Other factors to consider are how much help a new mother has. Does her husband work long hours? Can a friend or family member be around to help, especially during those first important weeks? If there are other children, how old are they? What other responsibilities does the new mother need to take on right away (taking care of the family pets, cooking all of the meals etc.)?
You can begin to see that feeling rested enough to not fall asleep while trying to meditate is a challenge, to say the least, and that is not to mention that it might be uncomfortable even to be in an upright, seated position due to stitches or other complications.
Should we throw up our hands and say “Oh well, so much for meditation. Maybe next year …”?

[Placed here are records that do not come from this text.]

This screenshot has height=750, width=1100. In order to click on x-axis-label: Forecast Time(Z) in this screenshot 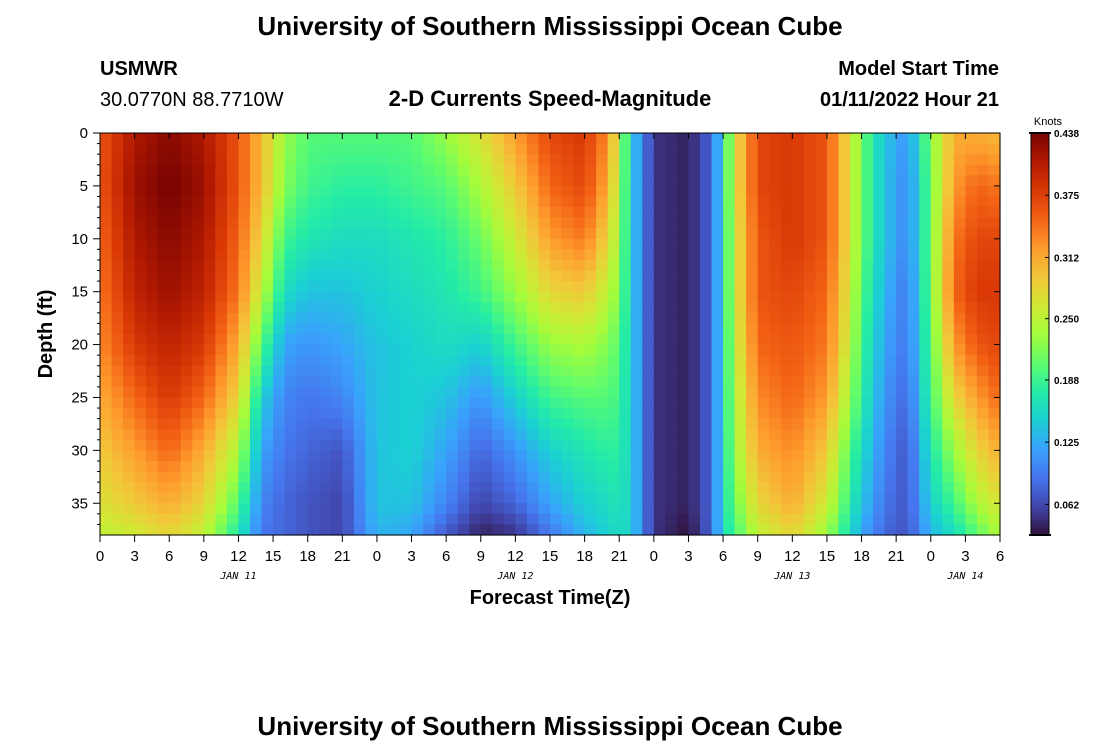, I will do `click(550, 598)`.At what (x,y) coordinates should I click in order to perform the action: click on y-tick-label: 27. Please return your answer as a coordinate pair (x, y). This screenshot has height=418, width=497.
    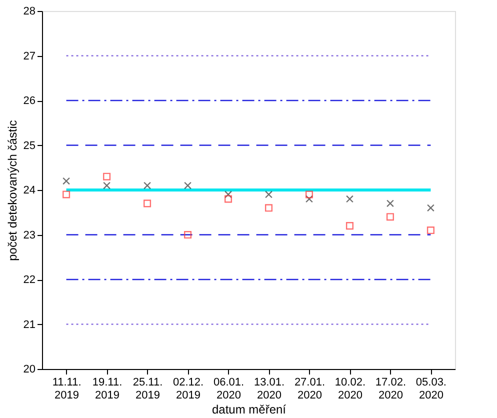
    Looking at the image, I should click on (30, 56).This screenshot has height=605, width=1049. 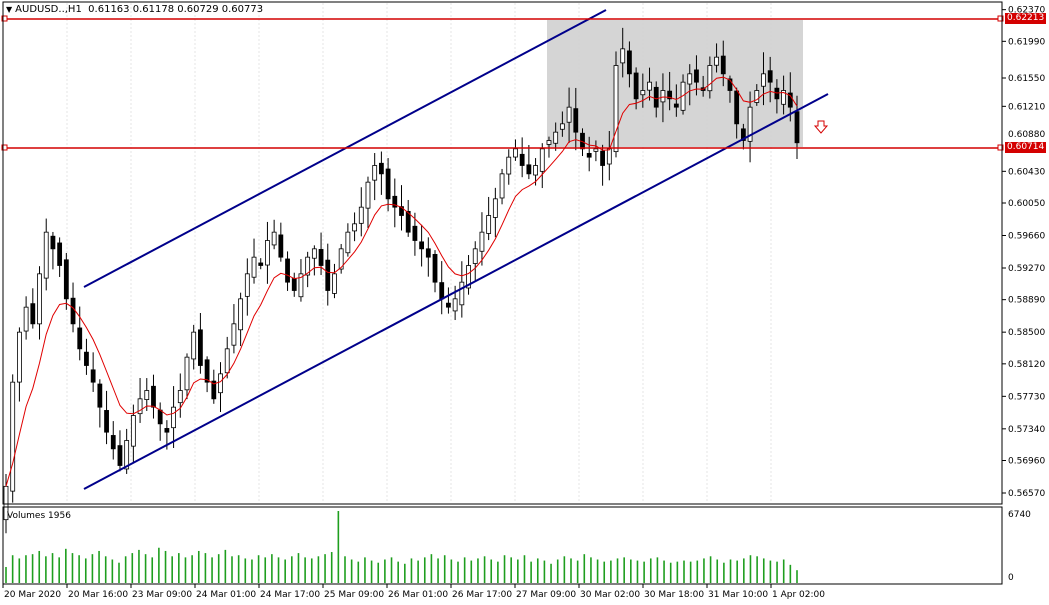 What do you see at coordinates (32, 595) in the screenshot?
I see `time-axis-label: 20 Mar 2020` at bounding box center [32, 595].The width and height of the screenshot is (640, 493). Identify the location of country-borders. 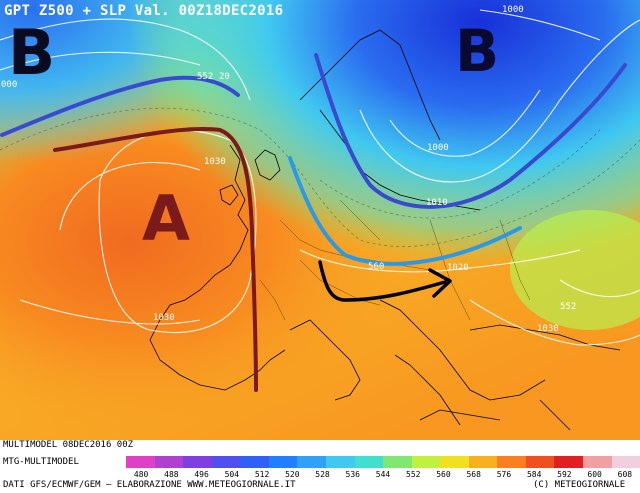
(395, 260).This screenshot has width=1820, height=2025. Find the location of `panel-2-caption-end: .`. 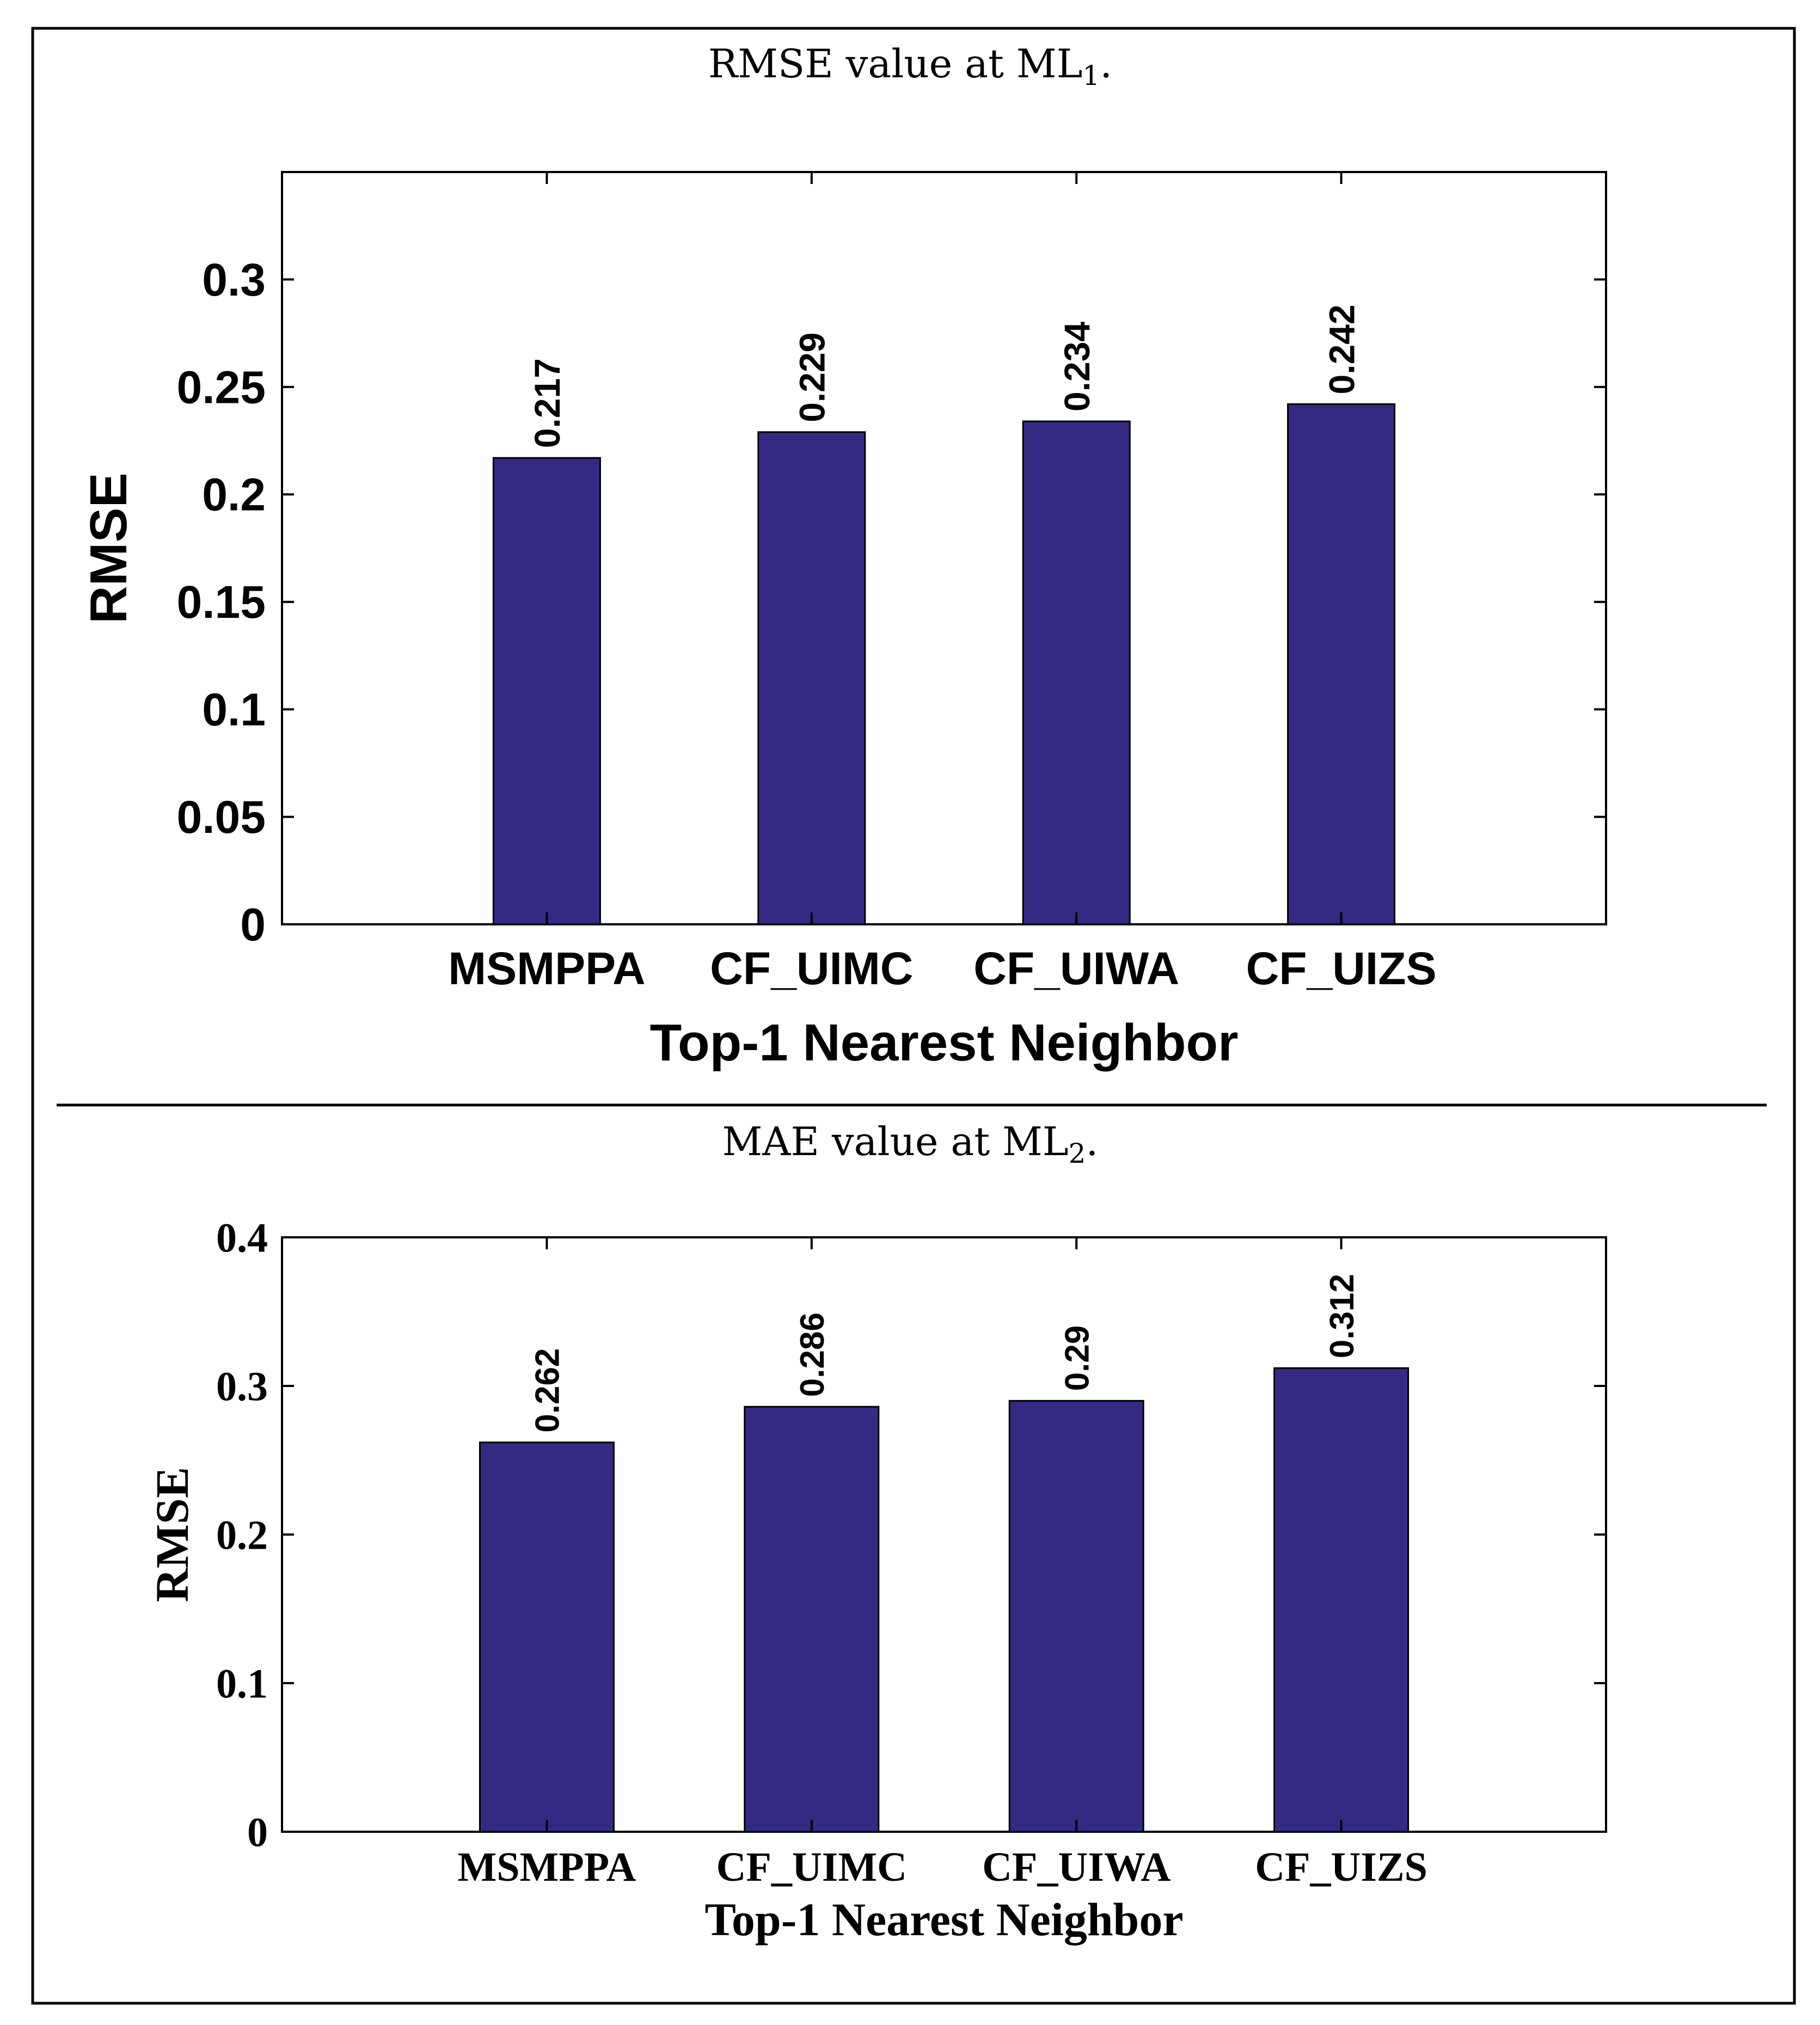

panel-2-caption-end: . is located at coordinates (1092, 1141). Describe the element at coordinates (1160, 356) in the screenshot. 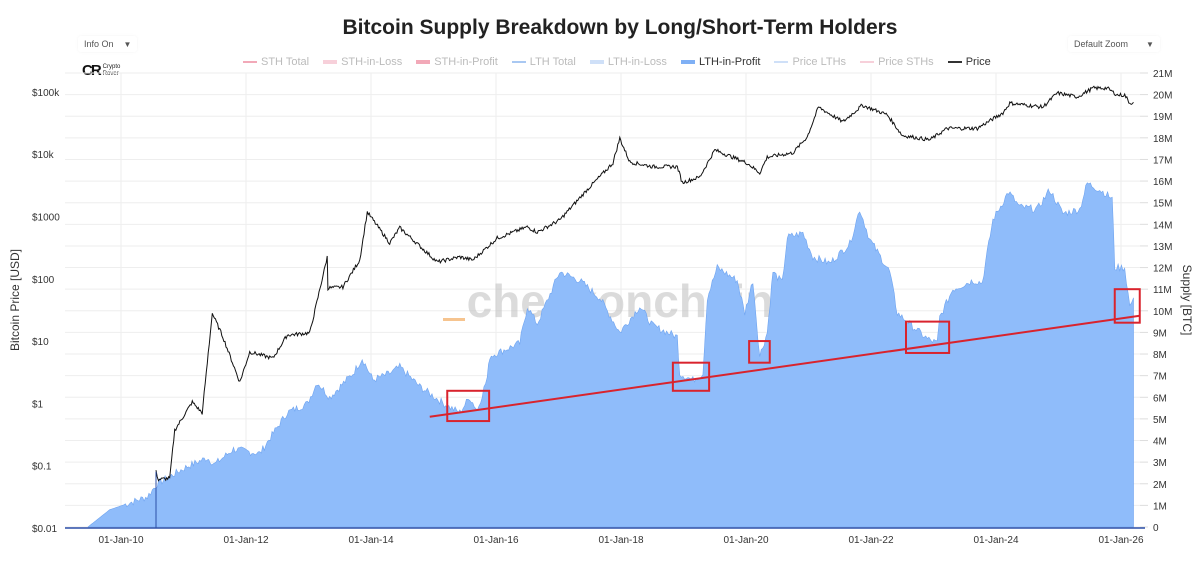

Not at all! There are a lot of possibilities in-between “all” and “nothing.” First of all, do not expect your meditation practice—or much of the rest of your life, either—to be like it was before having a baby. The sooner you accept that, the better. If you can get help, ask for it, and accept any offers of help. Now, just because your meditation practice is going to be different, does it mean that it will be less fulfilling? No, in fact you might just discover it to be more fulfilling, and that on top of you have the joy of having your new baby!
Next, do not be stuck on trying to meditate for any particular amount of time. Any time meditating, however short, is worthwhile. You may not be able to sit upright on the floor or on a meditation bench right away. It’s okay to prop yourself up with pillows in a comfortable chair (or the bed), having your spine as upright as it can be for the time being. Intention and a desire to meditate will carry you a long way as a mother with a baby. The “rules” change in these circumstances, so do not be hard or rigid with yourself.
Enjoy your baby. Let your baby make you smile. That joy can carry you farther than a frustrated attempt to meditate when your baby wants to see your smiling face.
These are a few general tips on postpartum meditation.